§ PROVIDED RECORDS:
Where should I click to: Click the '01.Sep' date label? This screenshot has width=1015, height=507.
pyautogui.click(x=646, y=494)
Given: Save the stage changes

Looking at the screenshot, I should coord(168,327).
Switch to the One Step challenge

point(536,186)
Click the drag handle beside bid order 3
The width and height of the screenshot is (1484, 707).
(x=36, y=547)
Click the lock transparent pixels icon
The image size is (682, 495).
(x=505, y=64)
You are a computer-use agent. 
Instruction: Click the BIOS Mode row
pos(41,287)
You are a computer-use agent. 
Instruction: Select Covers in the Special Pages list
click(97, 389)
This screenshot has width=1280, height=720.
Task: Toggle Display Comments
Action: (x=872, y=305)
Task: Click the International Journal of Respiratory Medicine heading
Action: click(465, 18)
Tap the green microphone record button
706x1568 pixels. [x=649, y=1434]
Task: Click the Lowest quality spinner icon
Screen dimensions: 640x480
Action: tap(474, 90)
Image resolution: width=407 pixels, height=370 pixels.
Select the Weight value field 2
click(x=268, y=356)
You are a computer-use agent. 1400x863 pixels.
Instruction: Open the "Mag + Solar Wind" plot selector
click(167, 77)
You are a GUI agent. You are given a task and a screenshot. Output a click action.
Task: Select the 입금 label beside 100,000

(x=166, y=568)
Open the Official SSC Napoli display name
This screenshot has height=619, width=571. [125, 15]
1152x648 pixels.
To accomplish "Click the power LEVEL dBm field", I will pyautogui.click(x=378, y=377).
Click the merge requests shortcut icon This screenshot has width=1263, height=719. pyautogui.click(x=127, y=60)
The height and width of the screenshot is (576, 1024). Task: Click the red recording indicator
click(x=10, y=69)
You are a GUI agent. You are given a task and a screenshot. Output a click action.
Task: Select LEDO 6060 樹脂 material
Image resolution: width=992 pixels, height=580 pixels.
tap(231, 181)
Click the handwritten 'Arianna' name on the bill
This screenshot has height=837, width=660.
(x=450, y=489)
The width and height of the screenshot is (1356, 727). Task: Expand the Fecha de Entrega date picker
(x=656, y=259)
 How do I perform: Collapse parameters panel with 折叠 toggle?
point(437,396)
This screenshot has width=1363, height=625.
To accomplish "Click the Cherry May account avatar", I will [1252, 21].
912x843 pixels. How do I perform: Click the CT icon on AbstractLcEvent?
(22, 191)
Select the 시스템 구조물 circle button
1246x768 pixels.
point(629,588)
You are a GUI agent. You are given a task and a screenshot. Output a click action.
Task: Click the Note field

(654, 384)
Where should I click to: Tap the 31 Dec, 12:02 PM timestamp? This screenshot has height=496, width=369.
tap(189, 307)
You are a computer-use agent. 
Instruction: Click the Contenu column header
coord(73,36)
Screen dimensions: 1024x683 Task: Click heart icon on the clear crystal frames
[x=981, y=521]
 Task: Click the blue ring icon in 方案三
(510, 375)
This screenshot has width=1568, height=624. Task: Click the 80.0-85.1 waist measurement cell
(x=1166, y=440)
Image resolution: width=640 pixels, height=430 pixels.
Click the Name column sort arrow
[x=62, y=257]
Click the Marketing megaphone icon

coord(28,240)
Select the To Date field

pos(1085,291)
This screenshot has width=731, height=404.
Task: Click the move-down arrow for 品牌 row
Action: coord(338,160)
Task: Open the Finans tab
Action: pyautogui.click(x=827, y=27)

§ PROBLEM: Calculate the number of lines above that include the word "will", giving that number by itself.

§ REPLY: 2